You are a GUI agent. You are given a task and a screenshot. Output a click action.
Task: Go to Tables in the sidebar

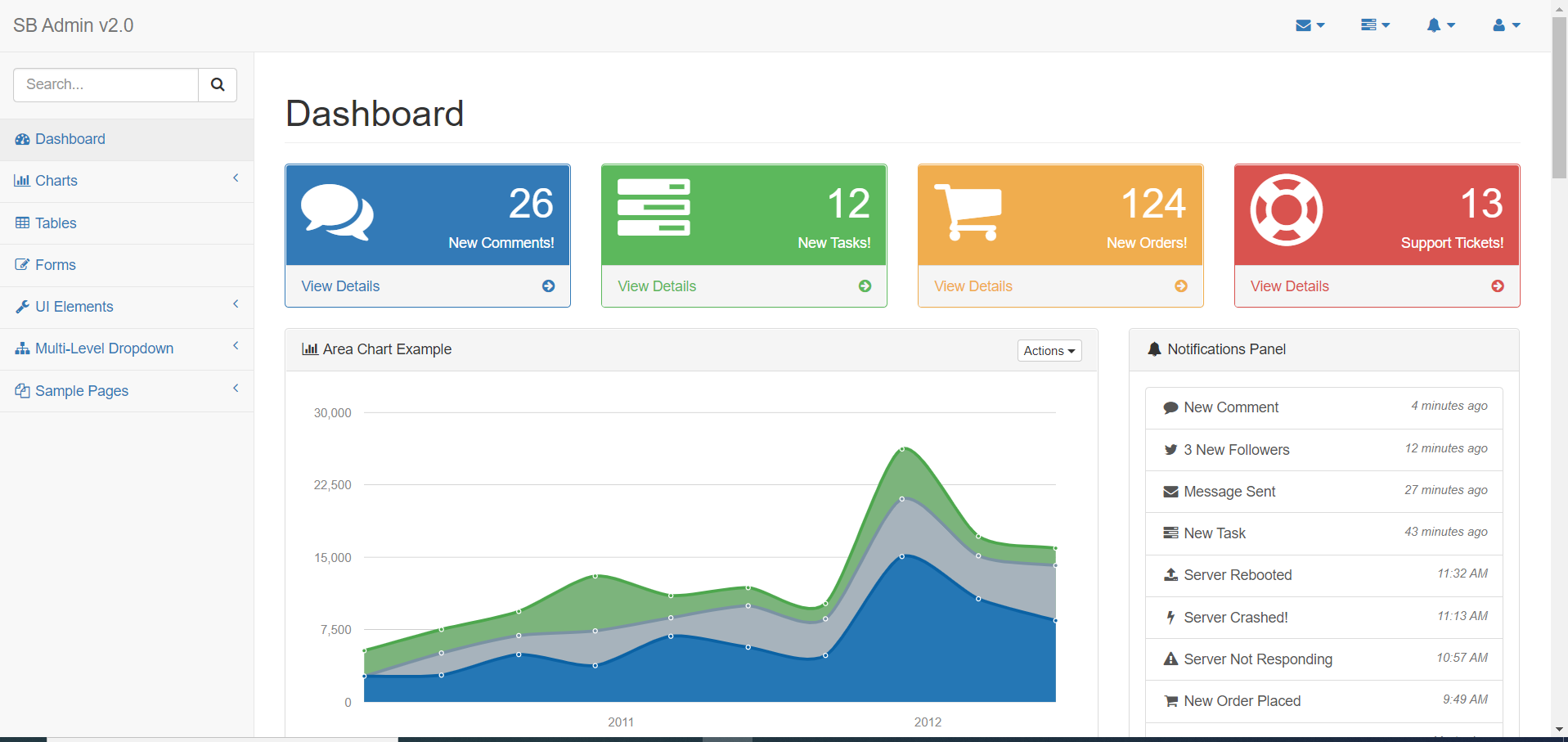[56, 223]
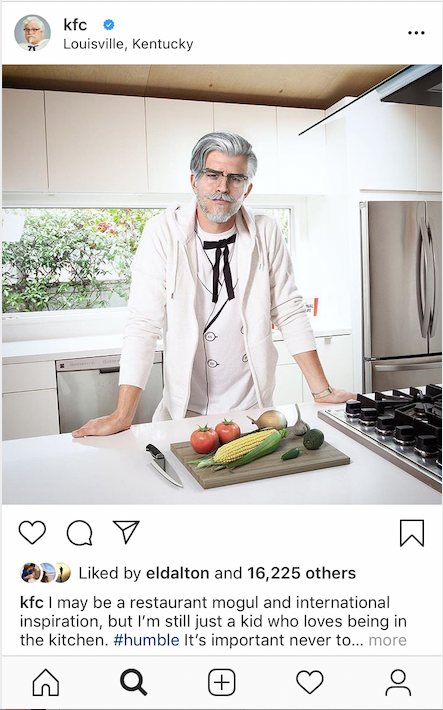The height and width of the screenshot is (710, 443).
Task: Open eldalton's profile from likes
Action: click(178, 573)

- [Do this] Copy out every line of the items above word for word, leaving out the pictures.

- [Completed exercise]
You are a GUI agent. You are given a task and a screenshot. Output a click action.
Task: Go to Tables in the sidebar

[56, 223]
The height and width of the screenshot is (710, 443).
Task: Open eldalton's profile from likes
Action: click(178, 573)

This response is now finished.